[Stored records]
==================================================

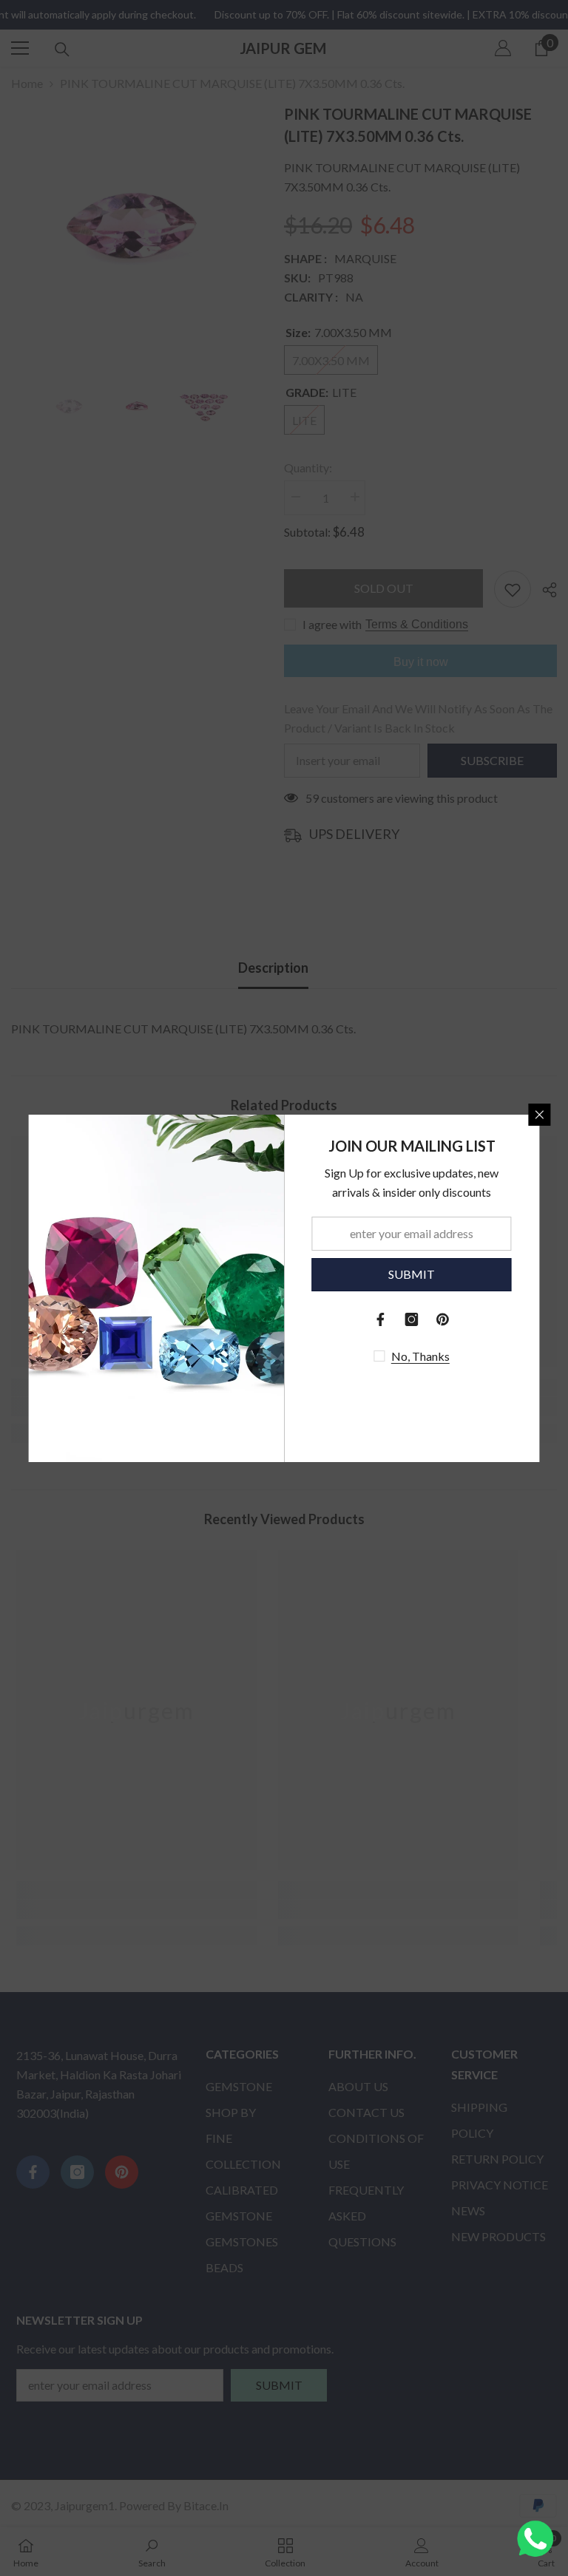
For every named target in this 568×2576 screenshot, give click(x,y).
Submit (411, 1274)
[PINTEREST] (443, 1319)
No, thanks (420, 1356)
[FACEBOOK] (380, 1319)
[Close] (540, 1115)
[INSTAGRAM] (411, 1319)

==================================================

WHAT IS NEEDED:
Every line above must appear in the answer unchanged, and no picture may appear in it.

YOUR RESPONSE:
For every named target in this 568×2576 screenshot, give click(x,y).
Submit (411, 1274)
[PINTEREST] (443, 1319)
No, thanks (420, 1356)
[FACEBOOK] (380, 1319)
[Close] (540, 1115)
[INSTAGRAM] (411, 1319)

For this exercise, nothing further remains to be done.